Problem requirements:
An exact restatement is required. Cover only the lines of the records from the first through the line with "Viewport: 1843px width, 821px height.", and skip pictures.

-- -- --

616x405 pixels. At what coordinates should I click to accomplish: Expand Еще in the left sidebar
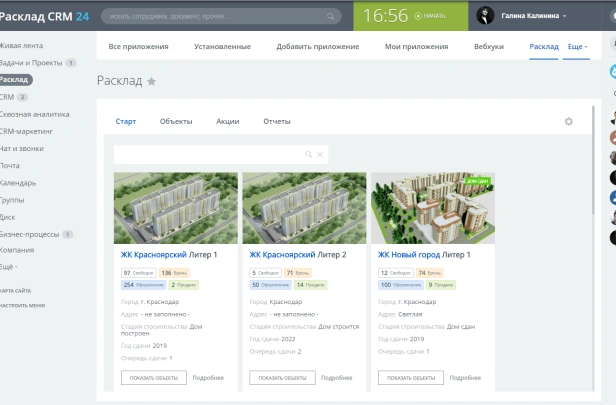tap(9, 267)
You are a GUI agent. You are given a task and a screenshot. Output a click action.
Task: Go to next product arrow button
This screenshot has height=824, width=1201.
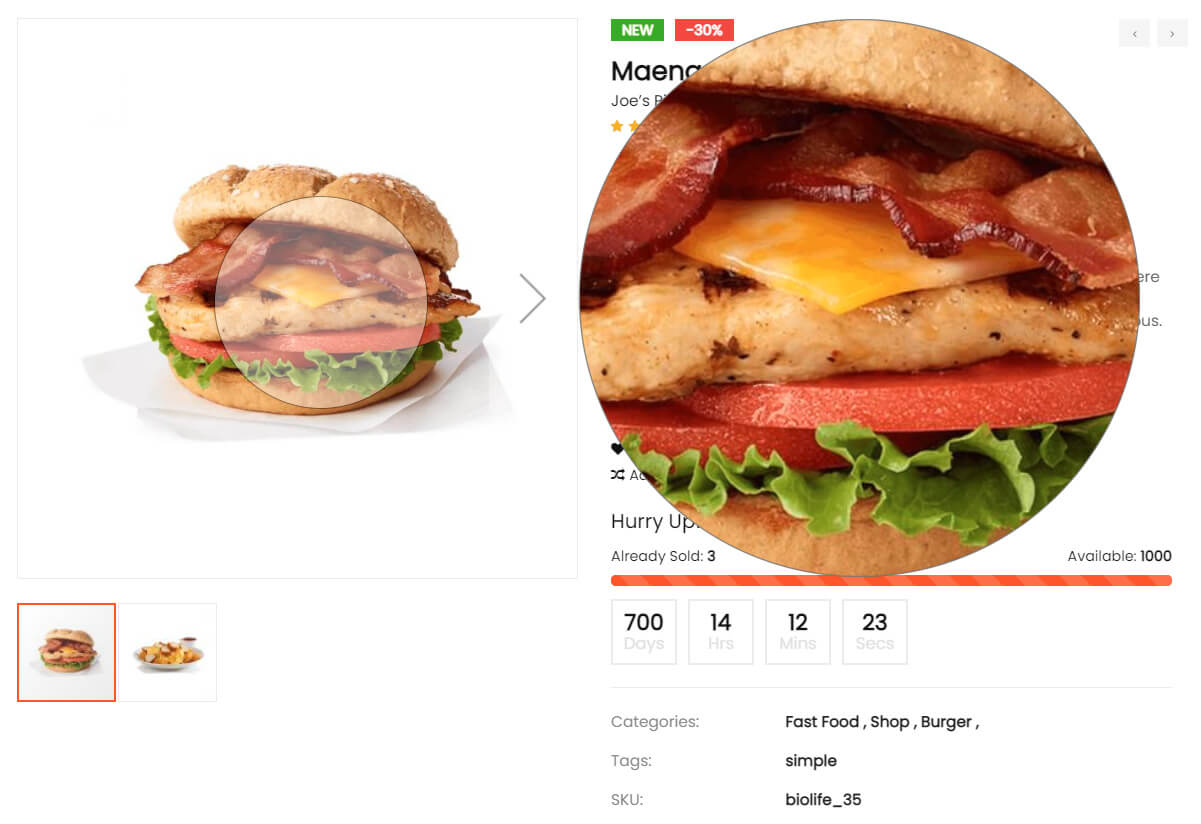coord(1172,33)
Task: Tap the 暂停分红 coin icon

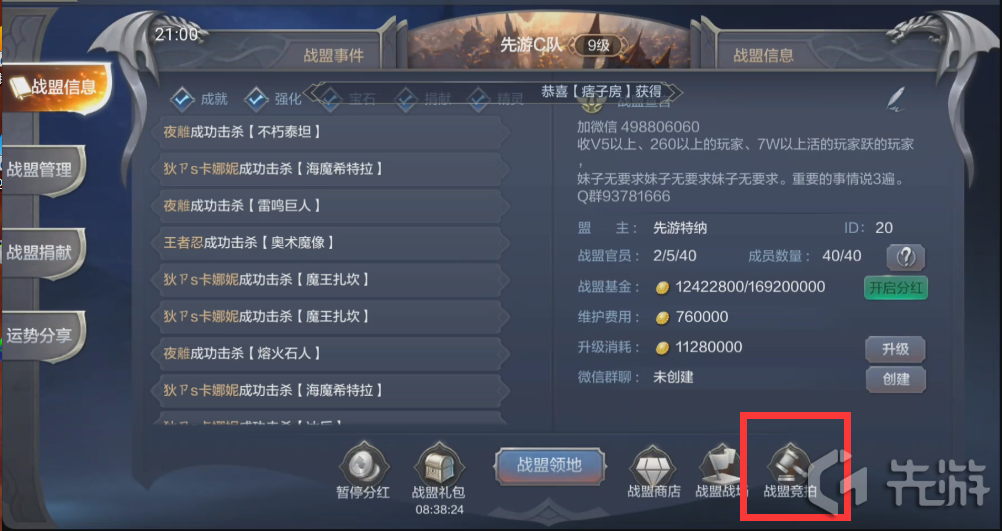Action: 363,465
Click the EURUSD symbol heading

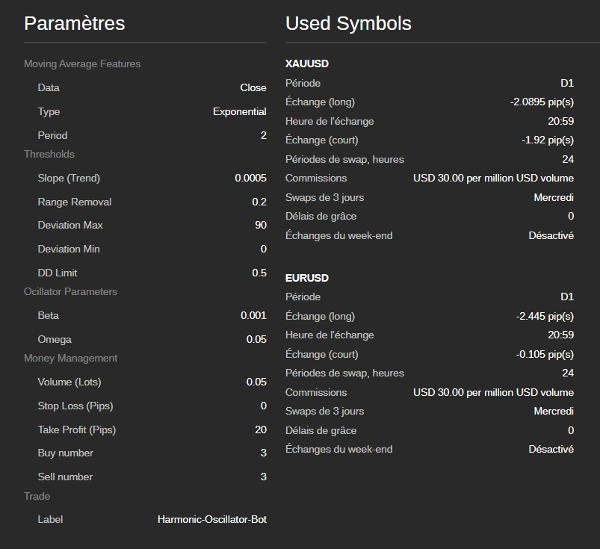click(x=307, y=278)
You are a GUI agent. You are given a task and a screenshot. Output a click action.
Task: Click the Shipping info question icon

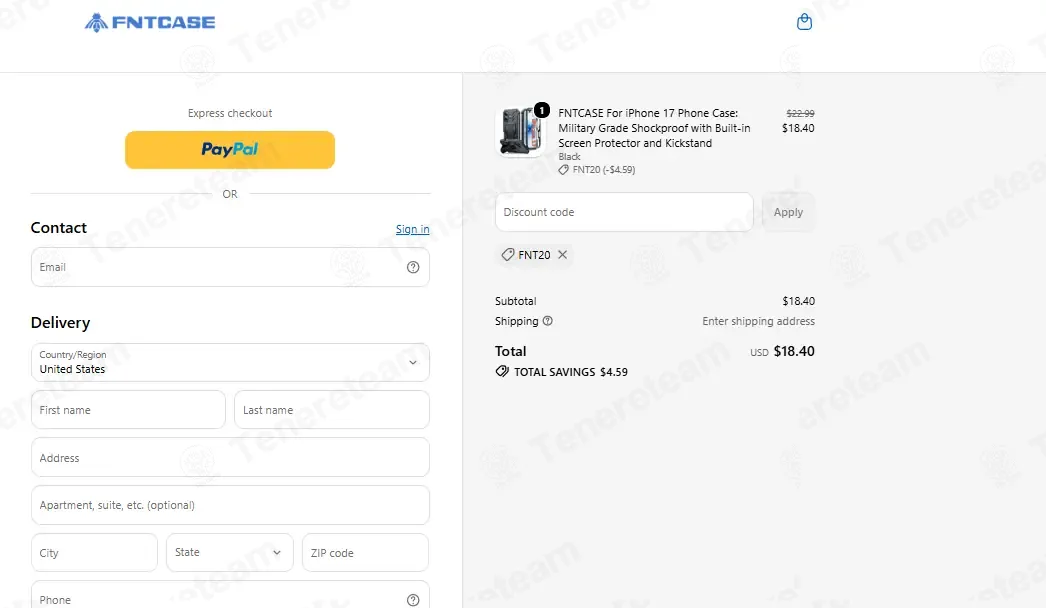pos(548,321)
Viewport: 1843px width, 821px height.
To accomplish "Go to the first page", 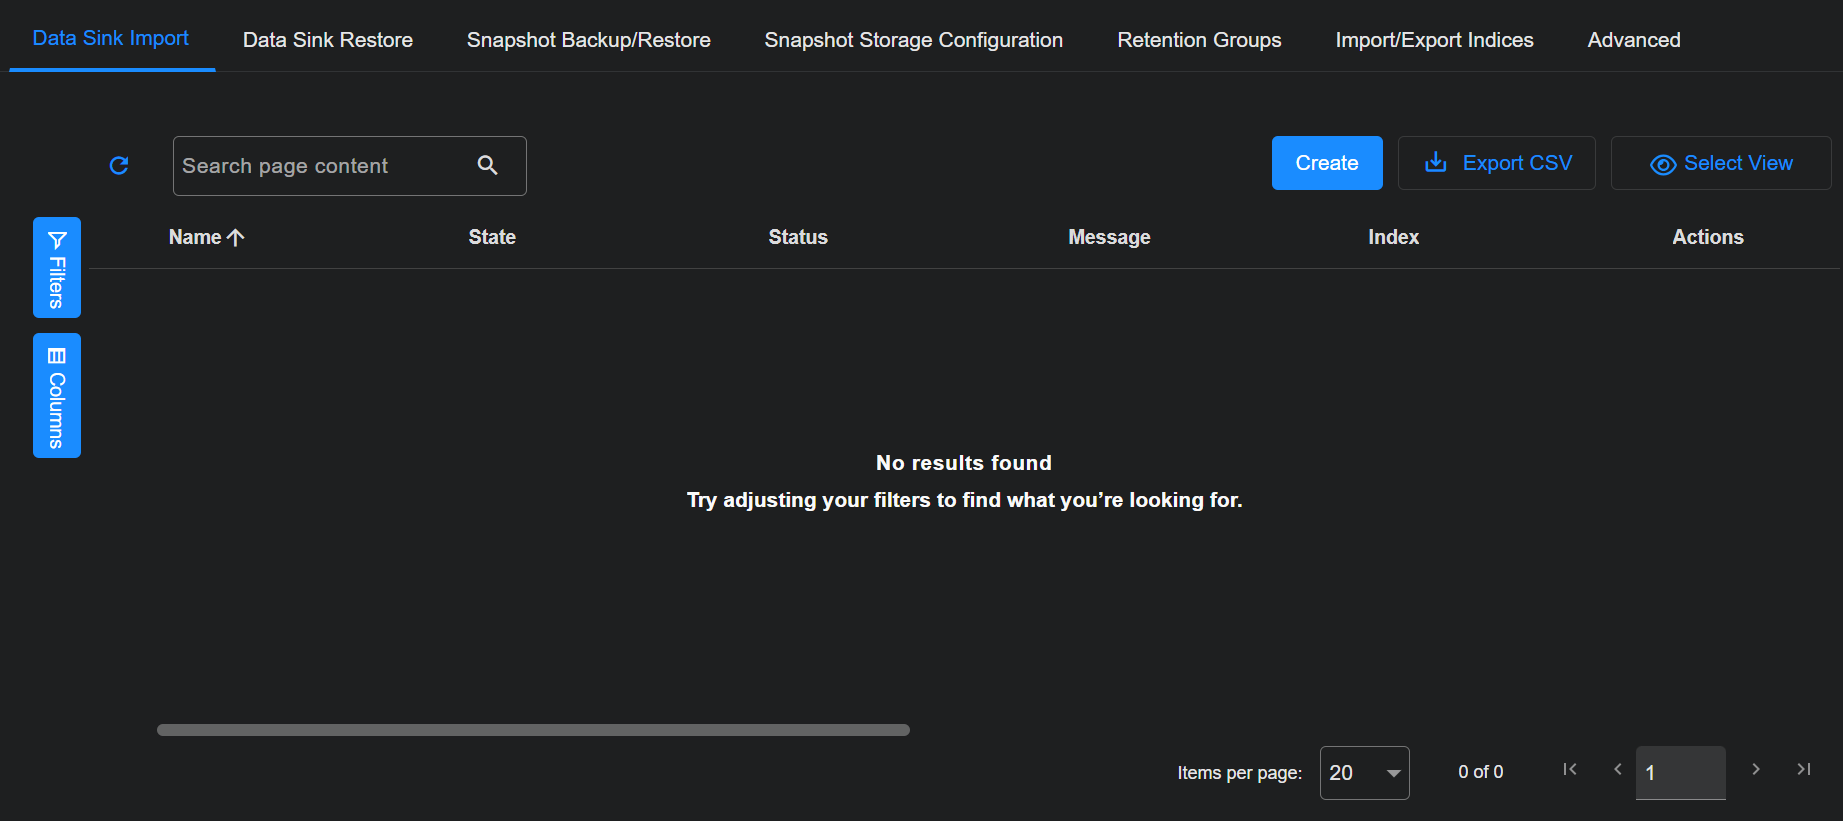I will (1569, 769).
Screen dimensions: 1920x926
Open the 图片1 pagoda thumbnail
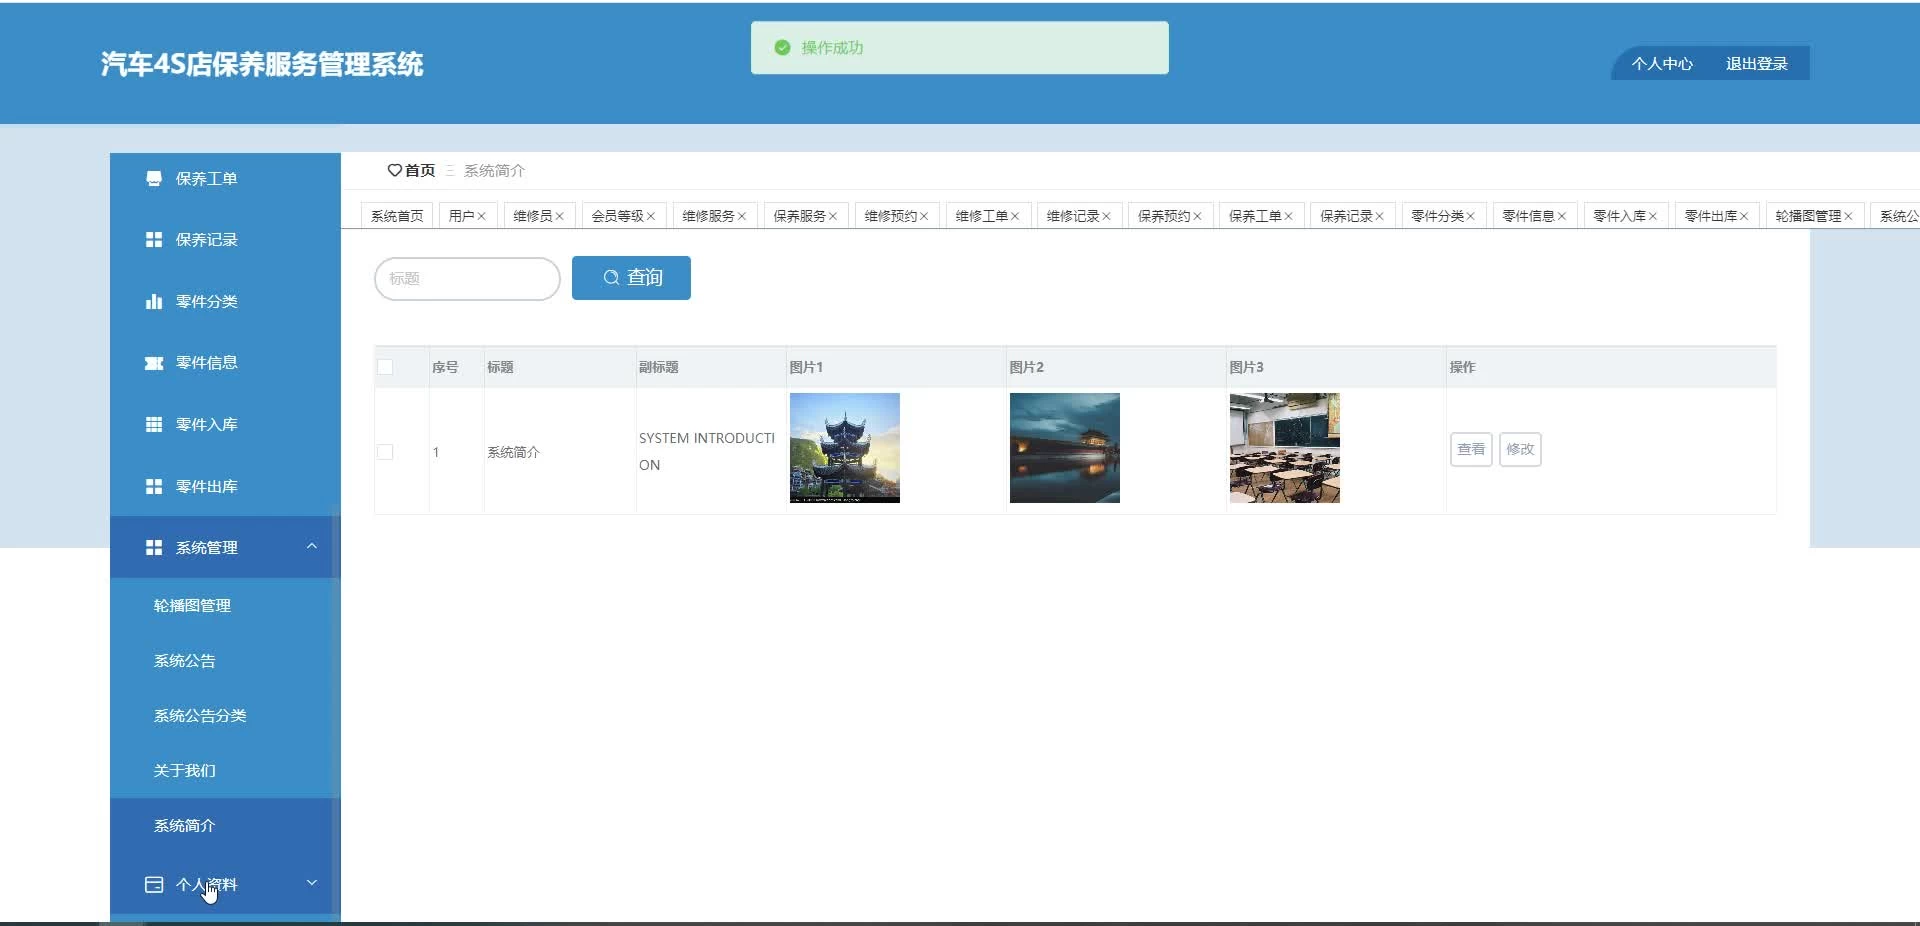[x=845, y=448]
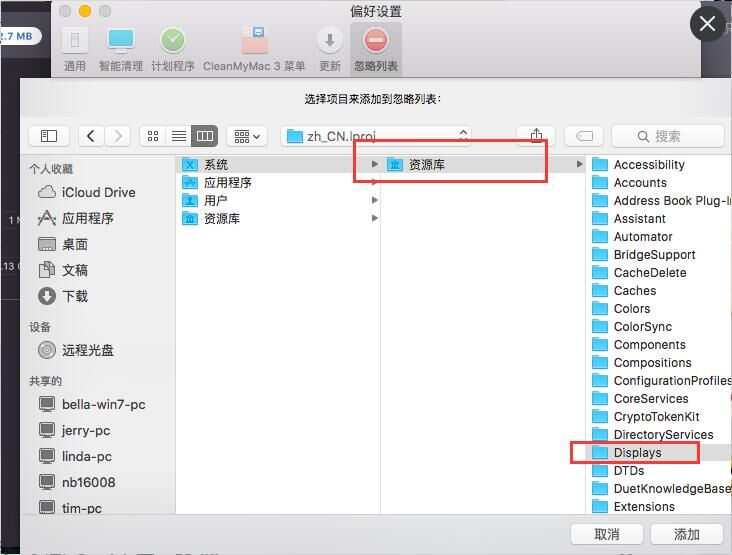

-- -- --

Response for this exercise:
616x405 pixels. At what coordinates should I click to accomplish: Expand Еще in the left sidebar
tap(9, 267)
You are a GUI agent. You are given a task and a screenshot. Output a click action.
Task: Go to next product arrow button
This screenshot has height=824, width=1201.
coord(1172,33)
Task: Tap the 暂停分红 coin icon

Action: 363,465
Click the EURUSD symbol heading

click(x=307, y=278)
You are a GUI agent. You are given a task and a screenshot. Output a click action.
Task: Click the Shipping info question icon

pos(548,321)
Viewport: 1843px width, 821px height.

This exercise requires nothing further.